February 1, 2015 by kdaly3
I find that Rosenzweig’s Clio Wired asked more questions about the future of scholarship and libraries as a result of the possibilities of the digital age than did Cohen and Rosenzweig’s Digital History: A Guide to Gathering, Preserving, and Presenting the Past on the Web. It also discusses ways in which students and historians/teachers interact with web-based materials that expands upon our previous reading of History in the Digital Age, by Toni Weller. I particularly appreciated the discussion of how, as historians and archivists, we face a constant battle of a proliferation of information and the possibility of a future of scarcity of information. At one point, the text discusses potential solutions of how libraries can reduce costs of journal access; one of these methods was through the production of electronic-only copies of these journals by publishers to save on costs of postage and paper. While this can be a good solution for libraries, I think that publishers still need to produce at least some hard copies of these materials in case someday the technology they used to produce or read these materials becomes obsolete. This is important to consider for all web-based materials; we should consider what websites might be historically significant enough to keep for future perusal before they disappear from the web altogether. Also, what format do you put these on so that they will be readable fifty years from now? At what point are we keeping too much or too little? How do the global social and legal rules interact with each other in such a diverse international platform? And who has the authority to make these decisions?

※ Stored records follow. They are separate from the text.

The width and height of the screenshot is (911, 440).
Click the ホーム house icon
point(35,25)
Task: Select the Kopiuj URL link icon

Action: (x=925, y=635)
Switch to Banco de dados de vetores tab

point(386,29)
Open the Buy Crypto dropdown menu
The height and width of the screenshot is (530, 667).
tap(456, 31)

One must also consider the sustainability of these sites from a historical perspective. Most website producers do not realize that their sites may be needed for both posterity and research purposes, so, of course, they do not take this into consideration if the site needs to be shut down. Why would they? Their main concern is visibility of their information at the present moment to gain more viewership, not preservation for historians. However, who then does the responsibility fall to? Archives would perhaps be the most obvious answer, but there is also a question of the availability to technologies that can hold this data and training within a repository to take on digital information and web pages. If they do have these technologies, how do they choose to save and store them for preservation? Put the site into hard copies or PDF documents? There is then the question of taking information and sources out of their context and onto a platform that will provide differences in interpretation. Even with scholarly journals, historians are traditionally trained to write and publish for journals even though they could put their articles online (though this has its own array of potential legal issues) and open themselves up to a much wider audience. However, as we have previously discussed, there is a question of the credibility of information put onto the internet, and scholars are often uncomfortable with the web as a scholarly platform and how to use it without writing as if they would for a journal. Also, historians may be faced with a learning curve of historical method in their writing; they may not necessarily know how to write to accommodate a broader audience. Instead, stick with the traditional print versions of their scholarly, peer-reviewed journals because it is what they know to be reliable and they are keenly aware of the audience they are reaching out to.